The study was conducted among 121 participants, majority of whom were men and above 50 years of age. The older age group is explained as diabetes mellitus has skewed prevalence that progresses with the aged demographic. The definitive male predominance in diabetic foot ulcers may be due to higher exposure of males to smoking. A similar observation was made by Veves et al. [19].

According to ROC analysis, both ABI and TcPO2 can be good predictors in diabetic foot ulcer healing, with area under the curve being slightly higher for TcPO2. ABI showed better sensitivity, but TcPO2 had better specificity, positive predictive value and overall diagnostic accuracy. The cut-off obtained by the ROC analysis was 0.65, which is close to the conventionally used cut-off of 0.7 for the presence of PAD. A study conducted in South India documented the optimal cut-off to be 0.77. The cut-off identified for TcPO2 in the same study was 25 mmHg, which is two points lower than the present study [18]. Another study in China has also recorded that ulcer healing was better in those with higher TcPO2, and everyone with a value at or above 40 mmHg achieved wound closure, and 25 mmHg was identified as the best threshold for predicting wound healing [20]. These differences may be attributed to instrumental errors, or sampling error, and are nevertheless coherent with the results generated.

Similar to our study, Majid Kalani et al. concluded that TcPO2 was a better predictor than ABI in diabetic patients with chronic foot ulcers [21]. This might be due to several factors. ABI estimates the average blood flow at the level of ankle joint but does not consider the microvascular changes that occur in diabetic foot [22]. However, TcPO2 indicates average oxygen level in the tissue near the ulcer; hence, the microvascular changes at the foot will affect the value. Another drawback of ABI is that it may read falsely high values in calcified vessel wall [23, 24]. The Eurodiale study noted that if ABI was abnormal, there was a greater chance that TcPO2 would also be abnormal, whereas if the ABI was normal, the TcPO2 may have been normal or abnormal. This was well explained by the fact that ABI measures circulation in medium-sized vessels which, if low, will mostly lead to a lower capillary blood flow and low transcutaneous pressure of oxygen [25]. Hence, Tcpo2 is a more reliable predictor of tissue perfusion and wound healing.

However, keeping in mind the higher sensitivity and ease of measuring, ABI may be employed as a screening test to aid identification of individuals at a higher risk for delayed healing and amputation. In such a scenario, a larger sensitivity would help in ensuring lesser false negativity rates.

Our study has several strengths. It is one of the few studies done in India to look at the predictive validity of ABI and TcPO2 in diabetic ulcer healing.
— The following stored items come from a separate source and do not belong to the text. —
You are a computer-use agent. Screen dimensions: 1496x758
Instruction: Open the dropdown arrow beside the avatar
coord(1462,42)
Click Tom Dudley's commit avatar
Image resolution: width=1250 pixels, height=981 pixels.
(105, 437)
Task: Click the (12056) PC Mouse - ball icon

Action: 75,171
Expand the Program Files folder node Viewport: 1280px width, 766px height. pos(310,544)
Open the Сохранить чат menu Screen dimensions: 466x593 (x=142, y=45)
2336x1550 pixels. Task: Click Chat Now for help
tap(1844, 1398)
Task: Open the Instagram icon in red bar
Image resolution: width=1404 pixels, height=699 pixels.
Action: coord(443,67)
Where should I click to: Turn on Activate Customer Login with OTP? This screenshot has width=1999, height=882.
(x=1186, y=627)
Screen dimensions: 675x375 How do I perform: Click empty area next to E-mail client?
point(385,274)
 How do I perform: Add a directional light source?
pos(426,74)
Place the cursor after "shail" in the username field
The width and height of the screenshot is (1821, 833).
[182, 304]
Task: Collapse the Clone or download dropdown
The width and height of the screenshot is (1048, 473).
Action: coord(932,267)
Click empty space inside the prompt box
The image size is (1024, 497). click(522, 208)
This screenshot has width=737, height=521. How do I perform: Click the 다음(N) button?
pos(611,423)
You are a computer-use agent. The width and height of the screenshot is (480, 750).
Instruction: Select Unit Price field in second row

As it was a prospective study, temporality could be clearly established. There was no attrition or loss to follow-up. All the measurements and assessments were done by a single investigator with a calibrated instrument; hence, interobserver bias was eliminated. The required sample size was achieved. The main limitation of the study is that it was done at a single centre catering to patients of a limited demographic area. Confounding factors like adherence to treatment and history of smoking was not assessed.

Conclusion

ABI and TcPO2 are both good predictors of ulcer healing among patients with diabetes with area under the curve being slightly higher for TcPO2 in ROC analysis. ABI had better sensitivity, while TcPO2 had better specificity, positive predictive value and diagnostic accuracy.